I revisit this one picture to say first that this couple was beautiful and in love and really nice people and to elaborate that Joan told this currently living in different states couple that if they wanted to have kids, that not being anything they shared with us, it was time for them relationship-wise to "get going and knit this thing up." You can get away with that kind of honesty at a certain age and we're there. And she's right.
As women of a certain age we sit squarely in the middle of all that's going on in the lives of the people around us. Now maybe you don't agree, which is OK, but maybe you should come sit by me. Sandwiched still between our parents, our kids and their friends and our own friends, we have our fingers in every relationship pie. "Argh! Everybody out! I'm sick of you!" No? Just me? It's just that I realized this weekend that it's delightful being with young people now that I'm not young.
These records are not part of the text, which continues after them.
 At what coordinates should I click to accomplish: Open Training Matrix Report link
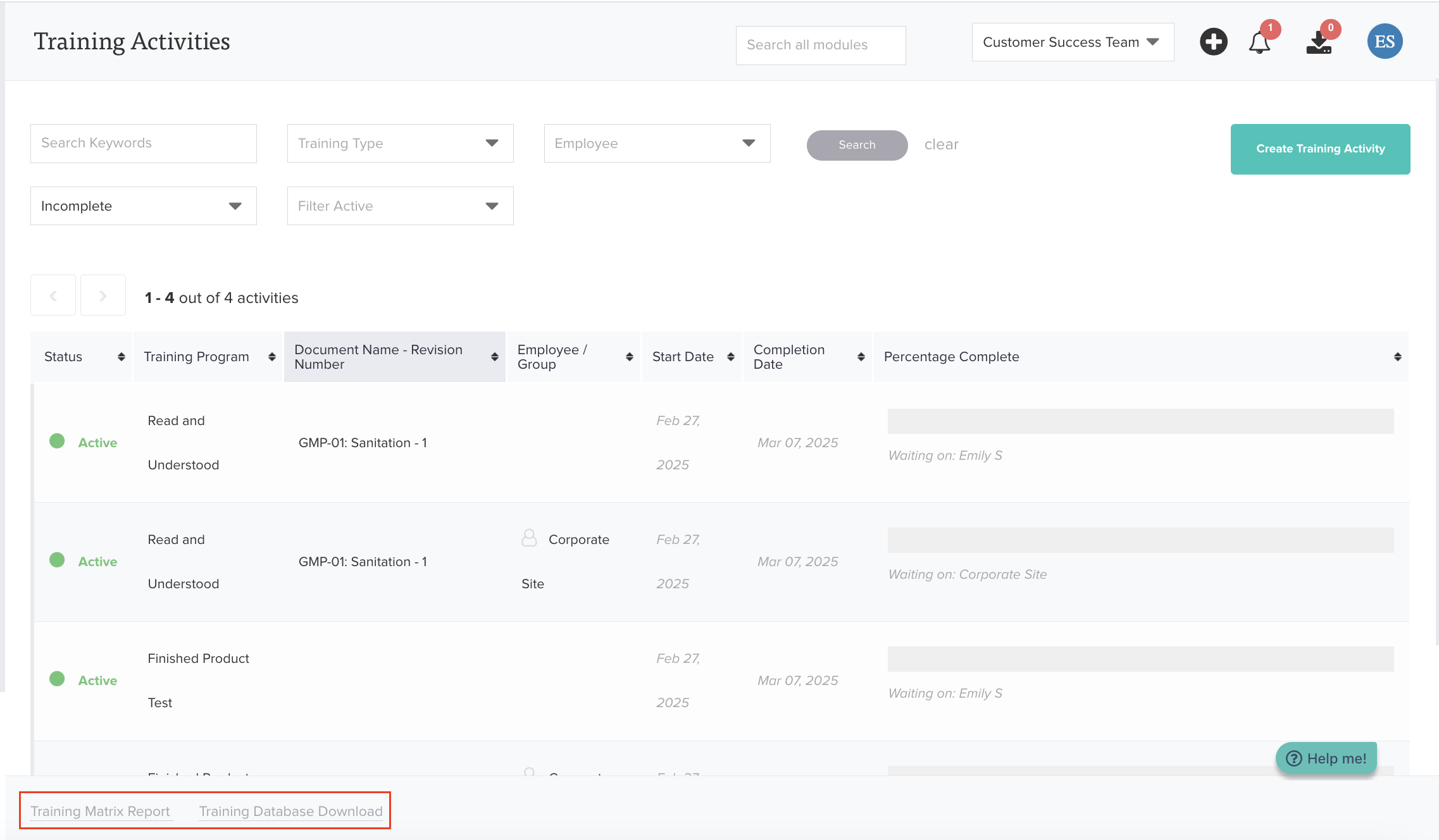(100, 811)
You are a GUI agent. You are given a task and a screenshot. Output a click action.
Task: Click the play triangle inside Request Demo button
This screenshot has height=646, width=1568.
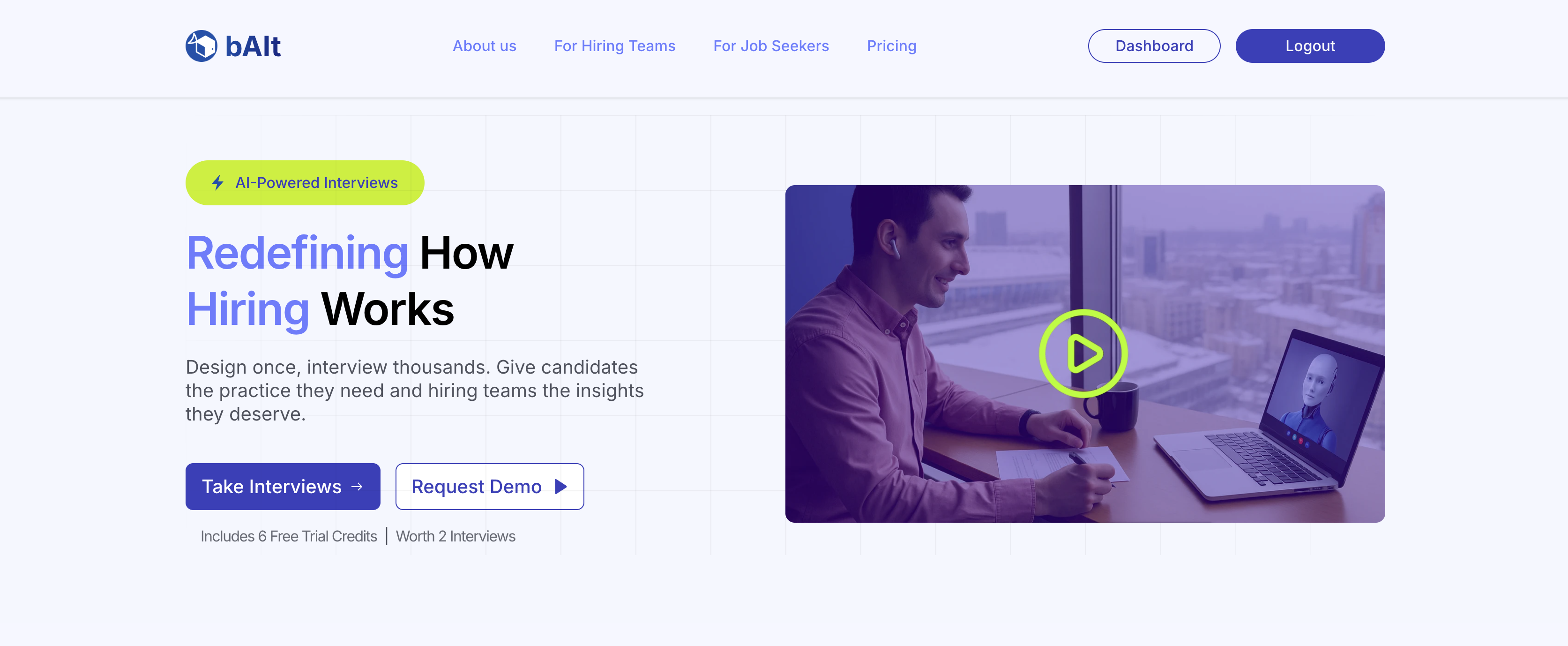coord(560,487)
I'm at the point where I'm looking forward to Opera in the Park. Middle age is good. License to chat up almost anybody, prod for personal information without seeming weird or seeming weird but still eliciting desired information, speak our minds, apologize blithely after speaking our minds too much, live without embarrassment and hopefully become more secure, more empowered and more forgiving with who we are than our younger selves were. We'll need all the strength we can muster going into the next decade I figure, so I'm enjoying the social power pole position while I have it. According to my mom, women at her age become invisible...and that's just not going to work for me.
And although my kids would be grossed out to know that I even looked, I must say we enjoyed the company of a couple adorable young men on this trip--in that sun kissed, REI, summer hipster, majoring in English and want to move to Costa Rica to paddle and teach after graduation sort of way--the kind of boys I never ran across in my youth or if I did I was too stupid to look. Mellow, fun, adorable, athletic and fit, chatty, facilitative, caring, nice to kids, nice to old folks, gentle and respectful of nature. But I'm no cougar. I like Coach Chip and his gray hair. But I can certainly appreciate beauty and look on behalf of daughters and their friends. Dutiful parent that I am, I'm a giver. I tried to sell both college aged guides to Olivia over the phone---she was flatly uninterested. "I don't like those kinds of guys, Mom."
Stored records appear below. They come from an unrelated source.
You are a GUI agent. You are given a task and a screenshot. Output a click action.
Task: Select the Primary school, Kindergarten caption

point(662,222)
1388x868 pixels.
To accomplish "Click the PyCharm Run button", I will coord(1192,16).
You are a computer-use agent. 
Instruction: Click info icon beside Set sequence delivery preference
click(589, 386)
Well, if she had any sense she would.... if only for one lovely summer.
Maybe it was the paddling. Even our old kayak guide, maybe our age, was a friendly, gentle and ruggedly blonde Paul Bunyan who loaded the kayaks on the top of the trailer barefoot and one-armed, as effortlessly as sticking empty shoeboxes in the top of a closet. Kinda turned a middle aged broad on and it wasn't just me. Hey, we take it where we can get it. A teacher by trade now a tutor at will, he's an explorer who works as needed to bankroll his paddling for days at a time around the Apostle Islands. He had a personality that warmed up with the day and a corny sense of humor that came out as the trip progressed and the group showed no signs of insurrection or idiocy, something that guides on Lake Superior don't appreciate when trying to keep people safe from their own ignorance on the lake. The wind can come up and swamp your kayak before you know it.
And it's always good times to listen to the Libertarian views of someone who lives off the grid for most of the year. "Don't get me started on health care," he said. He once lived in Madison back in the eighties but after a failed community organizing effort to prevent Monona Terrace from being built on Lake Monona I think he quite rightly saw the writing on the wall for the future of Madison's lakes--the big small city had become a small big city and with that came a lessening commitment to the city's natural water resources and a growing commitment to development. So he packed his canoe in finality and very literally paddled north to Lake Superior by river and lake to start a new chapter in his life. An inspirational story, to live with quiet conviction, seeking simplicity and personal freedom.
Unfortunately, I still have to run to Target for tiny teenage sports bras and hair accessories. My freedom will have to wait.